Are you sure he has declared bankruptcy? If so and you know where, you can just look it up to see whats up in the filing. If he has, he sure aint allowed to just start selling assets
If it is done right, you won't have any problems as the bankruptcy court will issue an order that will make the sale free and clear of all liens. It may take some extra time b/c you now have to deal with the bankruptcy court. IF you are willing to be patient and really want the apartment, I would stick with it. Note that when a debtor files for bankruptcy, it has the ability to reject any contract it previously entered into. Thus, if the debtor wanted to, he/she could walk away from the contract. Doesn't sound like they want to, but they could. Just something to be aware of. If your real estate lawyer does not have a bankruptcy background, I would find one who does. As long as you are patient, you should be fine.
That isn't true Kyle. He can sell his assets after an order from the judge.
IMO A broker may say stay away but my guess is more because they don't want to wait as long for a commission check.
Thanks everyone. Wifey wants to stick it out so we are sticking it out.
no pain no gain
Interesting how no one here has mentioned to you that, if you are in contract, his filing for bk doesn't necessarily give you a free pass to walk. In fact, the automatic stay may mean you need to get a court order if you want to walk and that, perhaps, you could be sanctioned for trying to do so without getting permission, as a lot of people have inappropriately and unwisely urged you to do.
The court could well force you to buy the thing and the fact that you might be inconvenienced by the process would be absolutely and completely irrelevant.

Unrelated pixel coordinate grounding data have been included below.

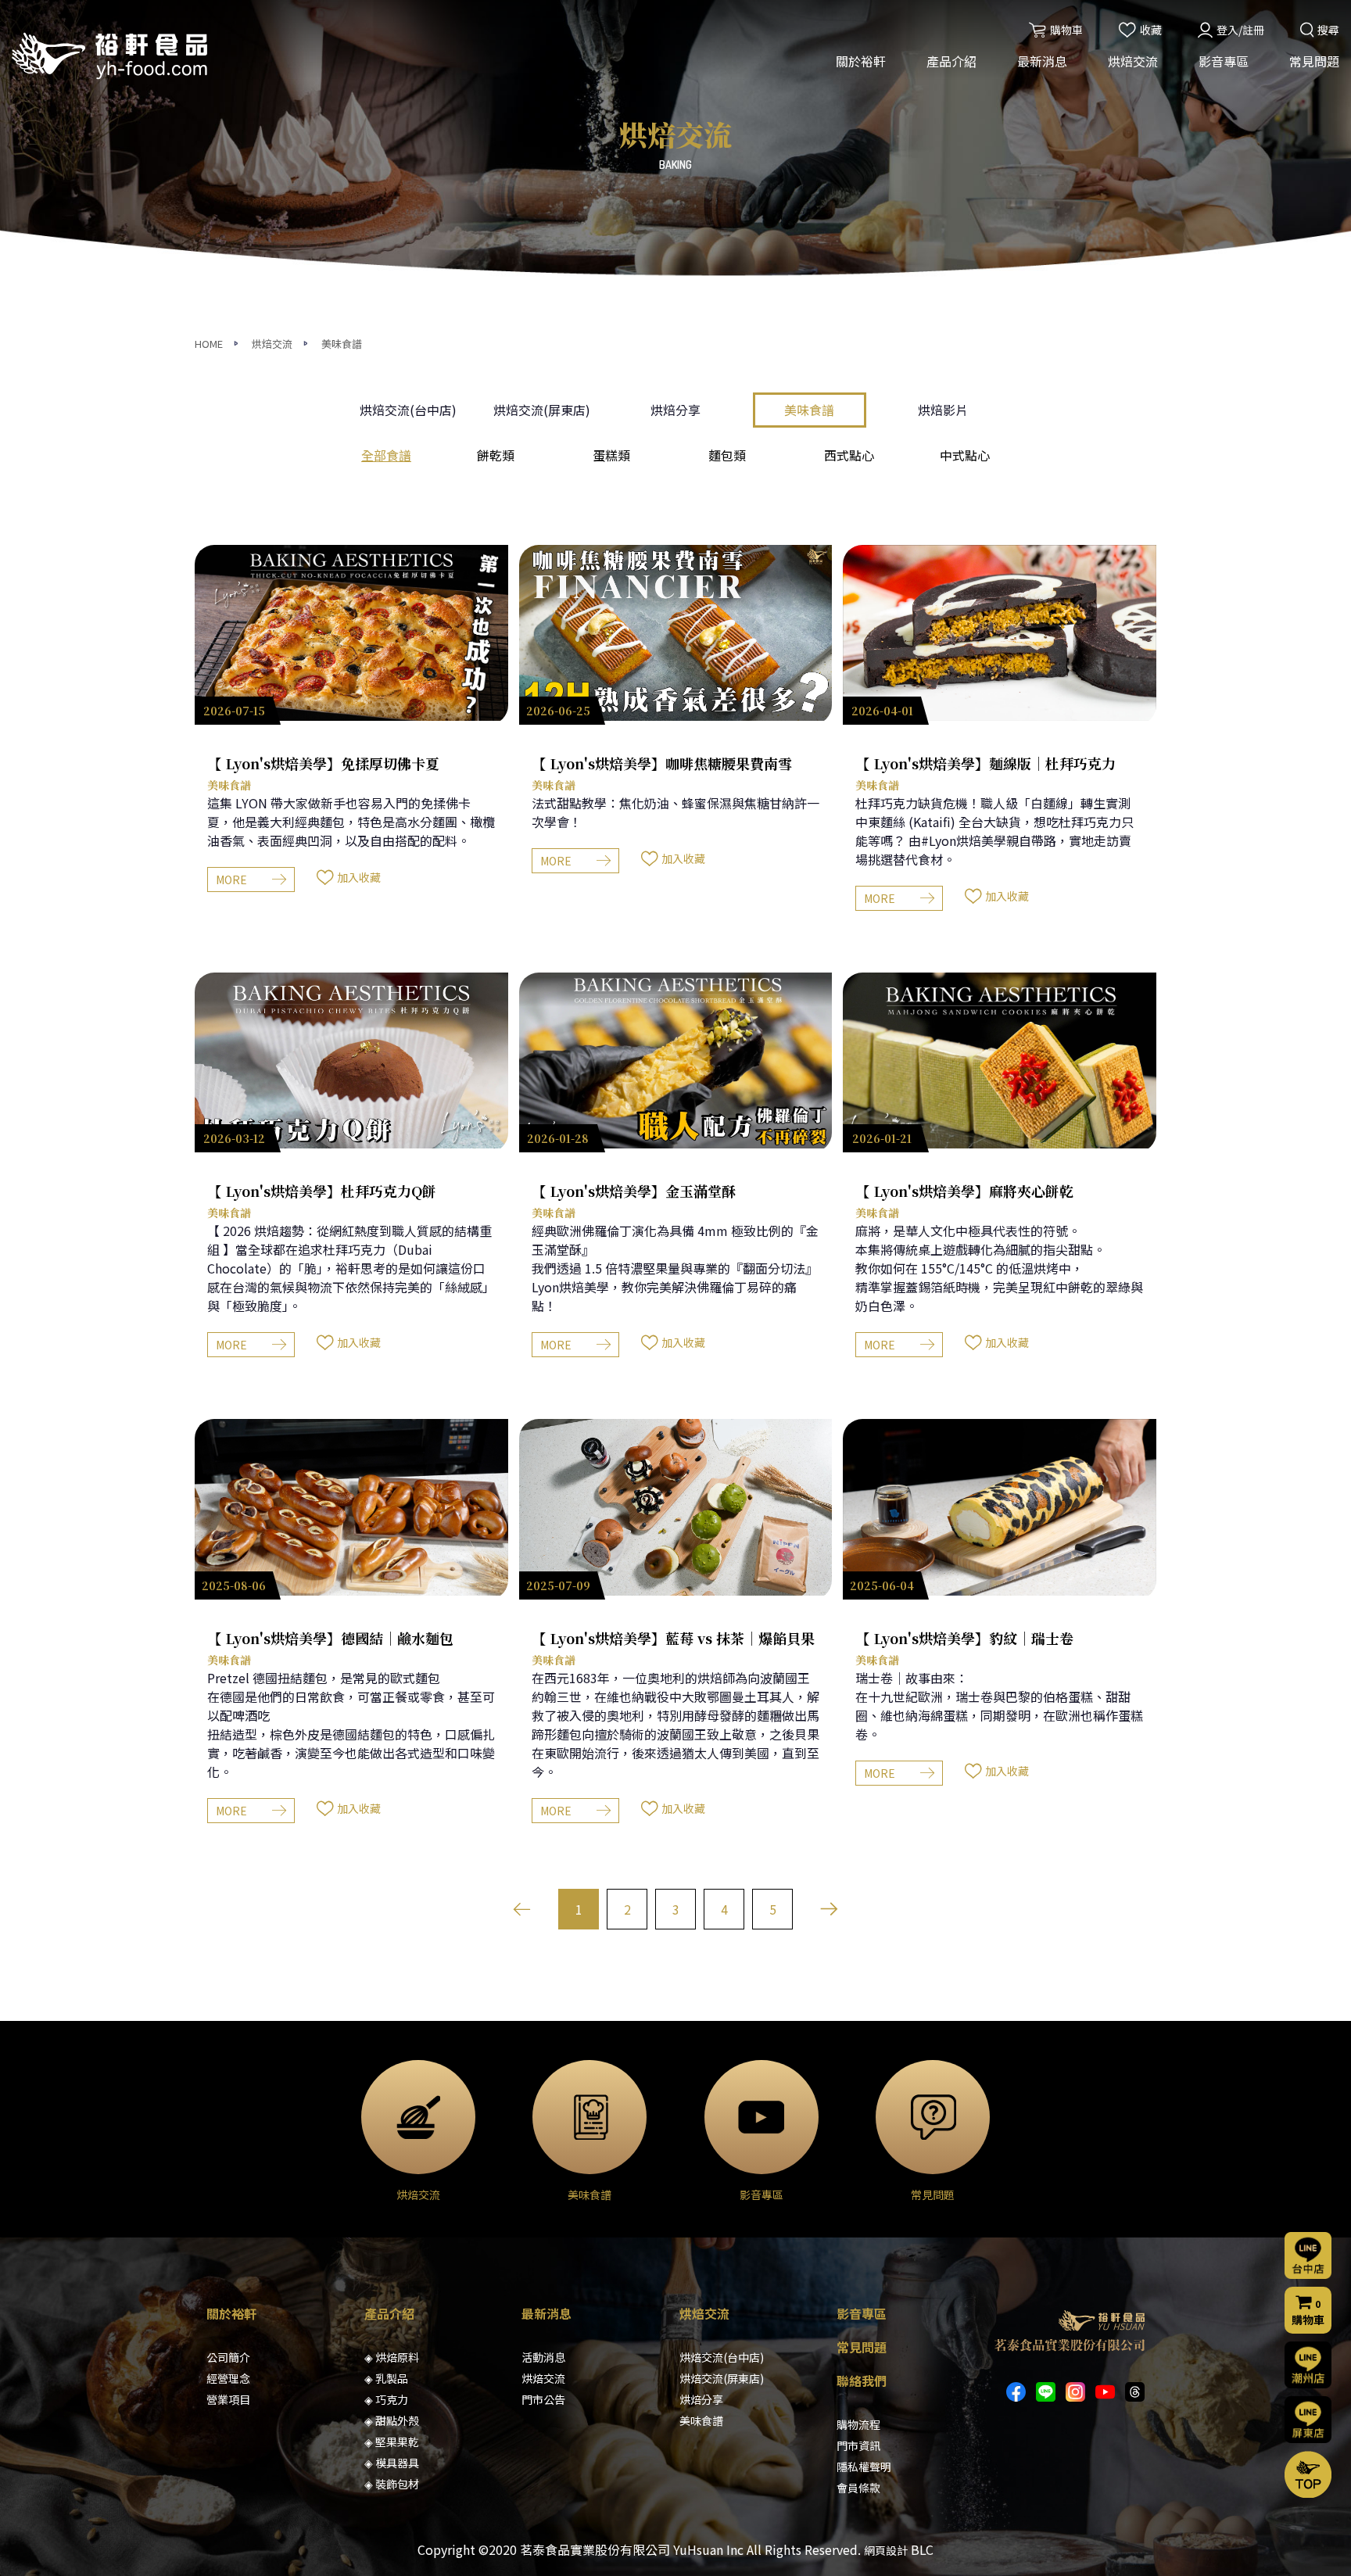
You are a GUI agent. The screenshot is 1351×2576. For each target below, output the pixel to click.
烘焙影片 (943, 409)
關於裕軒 (861, 61)
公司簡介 (228, 2357)
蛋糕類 (611, 455)
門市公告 (543, 2399)
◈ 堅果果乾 (391, 2441)
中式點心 (965, 455)
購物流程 (858, 2424)
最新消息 (1042, 61)
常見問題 (1314, 61)
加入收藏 (359, 877)
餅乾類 (495, 455)
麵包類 (727, 455)
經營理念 (228, 2378)
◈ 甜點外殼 (391, 2420)
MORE (231, 879)
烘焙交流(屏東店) (541, 409)
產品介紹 (951, 61)
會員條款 (858, 2487)
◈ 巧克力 (386, 2399)
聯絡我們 (862, 2380)
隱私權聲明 (864, 2466)
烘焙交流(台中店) (408, 409)
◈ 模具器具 (391, 2462)
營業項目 (228, 2399)
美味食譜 (341, 343)
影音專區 (1224, 61)
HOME (209, 343)
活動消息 (543, 2357)
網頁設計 (886, 2550)
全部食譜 (386, 455)
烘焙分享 (675, 409)
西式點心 (849, 455)
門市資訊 (858, 2445)
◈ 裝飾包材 (391, 2484)
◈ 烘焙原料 (391, 2357)
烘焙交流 (1133, 61)
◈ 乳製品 (386, 2378)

You need to get advice from a lawyer, but my guess is that you are on a road that has no turns.
Howard35, You are correct to stick it out if you have 2 things. #1 Below market offer in contract in a rising market. #2 A Lawyer.....who will seek a speedy closing!

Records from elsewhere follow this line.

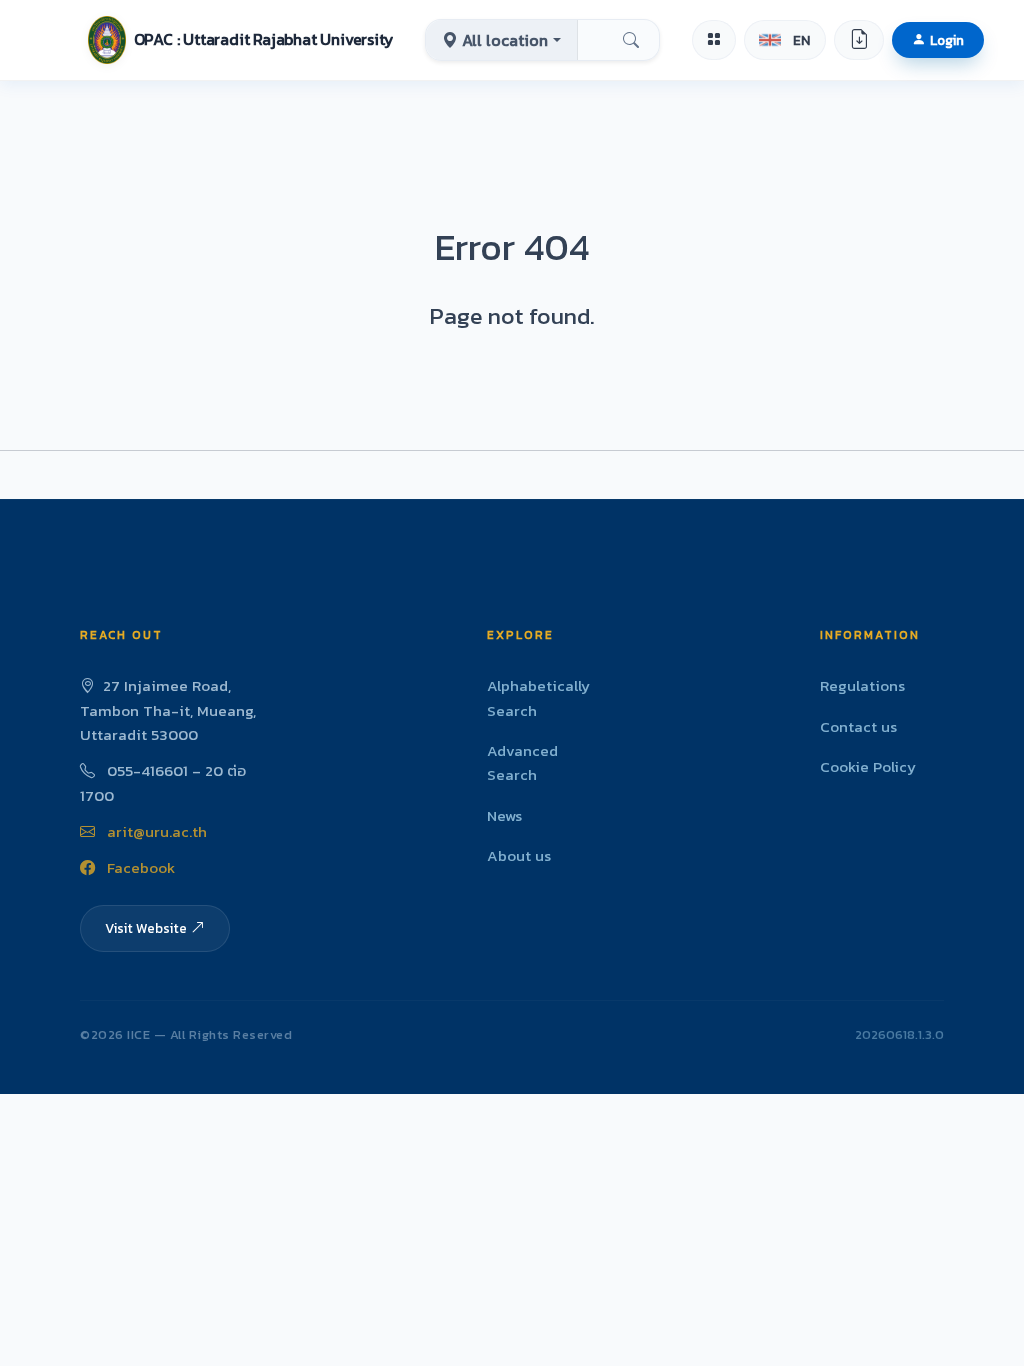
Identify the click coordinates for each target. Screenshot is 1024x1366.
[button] (240, 40)
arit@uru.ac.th (155, 831)
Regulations (862, 685)
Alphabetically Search (538, 697)
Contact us (858, 726)
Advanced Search (522, 762)
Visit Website (146, 928)
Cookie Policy (868, 766)
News (504, 815)
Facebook (139, 867)
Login (947, 40)
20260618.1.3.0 (899, 1034)
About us (519, 855)
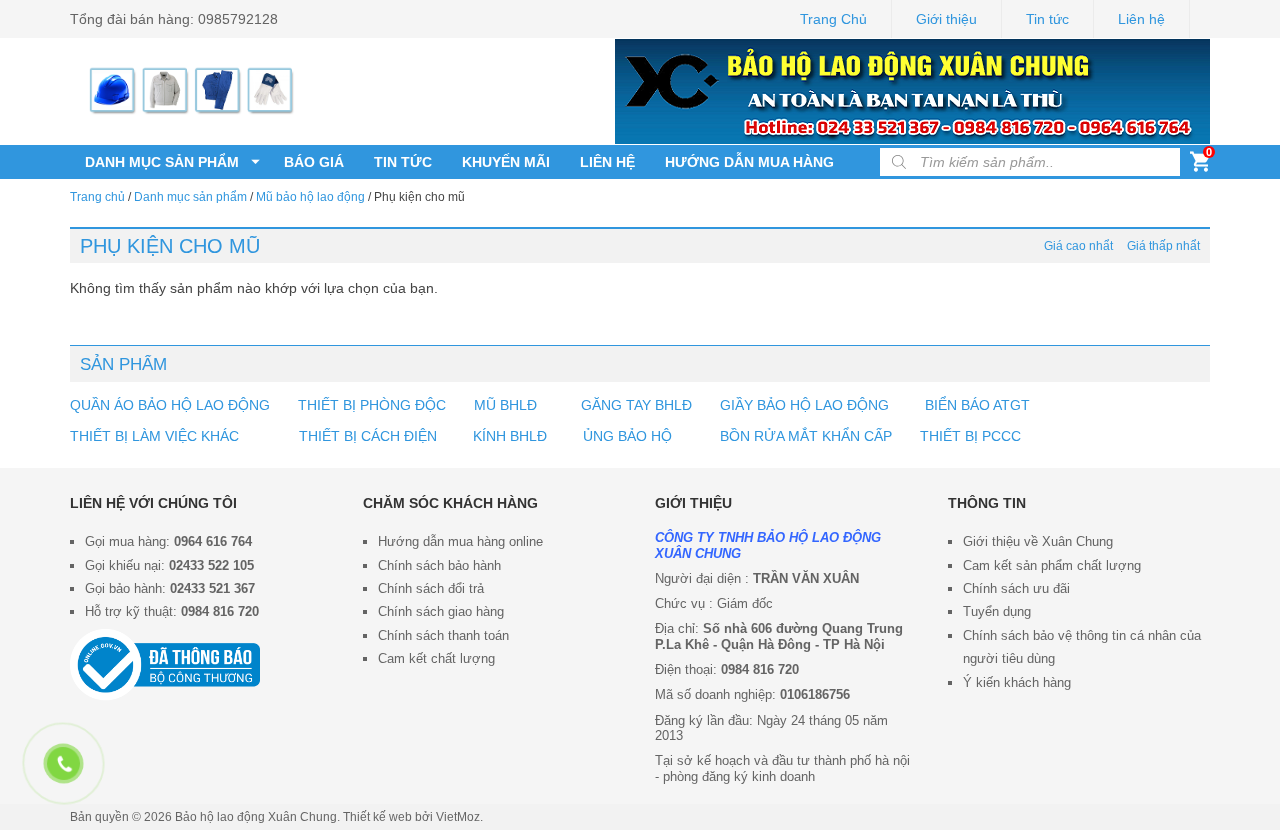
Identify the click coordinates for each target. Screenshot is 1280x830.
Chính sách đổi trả (431, 588)
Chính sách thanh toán (443, 635)
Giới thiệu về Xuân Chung (1038, 541)
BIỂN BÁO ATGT (975, 405)
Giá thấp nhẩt (1163, 246)
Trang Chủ (833, 19)
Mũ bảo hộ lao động (310, 197)
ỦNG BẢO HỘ (627, 436)
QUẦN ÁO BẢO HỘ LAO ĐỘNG (170, 405)
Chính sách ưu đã (1015, 588)
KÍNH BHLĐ (510, 436)
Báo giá (314, 162)
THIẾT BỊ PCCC (970, 436)
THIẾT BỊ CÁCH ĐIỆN (368, 436)
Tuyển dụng (997, 611)
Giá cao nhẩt (1078, 246)
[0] (1200, 166)
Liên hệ (1141, 19)
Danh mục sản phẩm (162, 162)
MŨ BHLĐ (505, 405)
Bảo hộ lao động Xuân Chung (256, 817)
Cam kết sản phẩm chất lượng (1052, 565)
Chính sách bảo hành (439, 565)
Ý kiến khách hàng (1017, 682)
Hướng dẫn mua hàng (749, 162)
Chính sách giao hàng (441, 611)
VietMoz (458, 817)
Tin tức (1047, 19)
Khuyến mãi (506, 162)
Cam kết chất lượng (436, 658)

He will be sure to point out
A.That your funds are not "risk capital" and any unusual delay in the process will cause you harm.
B. That your loss of Access to your Pvt Property (be they funds or real property) Will subject you to further harm.
Also, the sellers Broker has no duty to you! His only duty is to his client , the seller! It does not matter if he was informed of the facts in question or not. He is charged with only one simple duty. ACT IN HIS CLIENT'S BEST INTEREST EVEN ABOVE HIS OWN! That is the main reason why you should always use a buyer's agent Vs A Seller's agent!
I forgot to mention that a sale through the BK court could be free of transfer taxes. At least it would be in a commercial deal (see the Alex and Flatoetl BK's last week). I assume your seller was paying the transfer taxes, but if the contract is renegotiated, keep that in mind. Your attorney should know about this. Could be the same case with the mansion tax.